Let me explain my implementation:
On one server I installed called as ELK Monitoring Cluster - elasticsearch and kibana.
I choosed under monitoring tab in kibana - enable self monitoring

On the another server which I would like to have be monitored:
in elasticsearch I have installed metricbeat.
in /etc/metricbeat/metricbeat.yml I included elasticsearch configuration (host,username,password) points to ELK Monitoring.
enabled elasticsearch-xpack.yml in modules,
in /etc/metricbeat/modules/elasticsearch.yml included configuration of local elasticsearch.

In monitoring cluster I see monitoring environment, all looks like fine,
but when I click on monitored environment -> elasticsearch -> indices
it is looking for indices and after couple of minutes cannot find anythhing and throws 504

I have a question also - if my implementation of monitoring is correct or I should change it.

6

What Version?

I did not say your configuration is not correct. I just said it could be an issue... And that is not how we would typically suggest monitoring more than 1 cluster.
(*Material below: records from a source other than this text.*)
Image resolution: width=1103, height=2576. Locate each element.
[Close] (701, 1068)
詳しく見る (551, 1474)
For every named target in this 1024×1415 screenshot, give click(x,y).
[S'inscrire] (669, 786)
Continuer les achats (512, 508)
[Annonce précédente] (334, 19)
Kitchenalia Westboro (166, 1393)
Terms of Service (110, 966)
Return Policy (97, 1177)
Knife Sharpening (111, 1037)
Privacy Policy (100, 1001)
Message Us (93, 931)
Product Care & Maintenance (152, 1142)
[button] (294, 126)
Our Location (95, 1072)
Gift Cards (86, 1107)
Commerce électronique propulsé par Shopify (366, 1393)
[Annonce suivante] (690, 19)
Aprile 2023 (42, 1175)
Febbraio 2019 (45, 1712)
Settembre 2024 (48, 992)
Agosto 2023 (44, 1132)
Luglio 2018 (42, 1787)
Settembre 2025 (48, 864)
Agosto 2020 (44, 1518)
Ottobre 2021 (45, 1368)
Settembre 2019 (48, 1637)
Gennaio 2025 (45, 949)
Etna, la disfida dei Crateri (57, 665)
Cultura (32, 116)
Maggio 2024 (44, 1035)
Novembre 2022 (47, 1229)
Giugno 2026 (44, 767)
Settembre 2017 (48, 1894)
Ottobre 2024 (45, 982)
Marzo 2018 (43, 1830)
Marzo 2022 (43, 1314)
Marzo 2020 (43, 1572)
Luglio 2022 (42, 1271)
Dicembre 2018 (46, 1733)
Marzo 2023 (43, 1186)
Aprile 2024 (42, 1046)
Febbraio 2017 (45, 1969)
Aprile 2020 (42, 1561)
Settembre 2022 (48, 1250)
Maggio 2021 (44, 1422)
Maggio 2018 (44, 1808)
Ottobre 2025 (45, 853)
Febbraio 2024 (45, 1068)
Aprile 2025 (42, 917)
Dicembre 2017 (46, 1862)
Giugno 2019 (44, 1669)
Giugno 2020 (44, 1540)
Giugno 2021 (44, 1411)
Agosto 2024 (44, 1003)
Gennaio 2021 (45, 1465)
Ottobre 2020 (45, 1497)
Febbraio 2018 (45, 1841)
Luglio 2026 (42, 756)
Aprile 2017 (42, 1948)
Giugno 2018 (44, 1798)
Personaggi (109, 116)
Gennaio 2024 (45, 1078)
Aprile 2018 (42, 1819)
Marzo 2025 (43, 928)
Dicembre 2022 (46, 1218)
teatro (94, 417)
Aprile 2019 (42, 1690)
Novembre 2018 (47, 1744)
Perhaps take a look at the documentation here and here

You could monitor both with a single metricbeat module / single metricbeat instance... you can put more than 1 cluster in the elasticsearch-xpack.yml

I just did this and it works as expected.

example

- module: elasticsearch
  xpack.enabled: true
  scope: cluster
  period: 10s
  hosts: ["http://localhost:9200"]
  metricsets:
    - node
    - node_stats
    - index
    - index_recovery
    - index_summary
    - ingest_pipeline
    - shard
    - ml_job

- module: elasticsearch
  xpack.enabled: true
  scope: cluster
  period: 10s
  hosts: ["http://otherhost:9200"]
  metricsets:
    - node
    - node_stats
    - index
    - index_recovery
    - index_summary
    - ingest_pipeline
    - shard
    - ml_job

However now that you have enabled self monitoring ...
xpack.monitoring.collection : true

I think you are going to need to disable that false you can take a look at the settings here

Why you are getting a 504 I have not clue... you would need to look at the logs.

7

maybe there is my issue.

My code of elasticsearch module don't cover things You showed me :

- module: elasticsearch
  xpack.enabled: true
  period: 10s
  hosts: ["http://localhost:9200"]
  username: "elastic"
  password: "elastic-password"

I will try to implement elasticsearch-xpack like You showed me

8

Again....what version?... There has been changes :slight_smile:

Make sure you look at the correct documentation and the correct module

Ohh and you might need to clean up the old monitoring indices

9

I'm using latest version,
both environments are running version 8.8.1

10

This topic was automatically closed 28 days after the last reply. New replies are no longer allowed.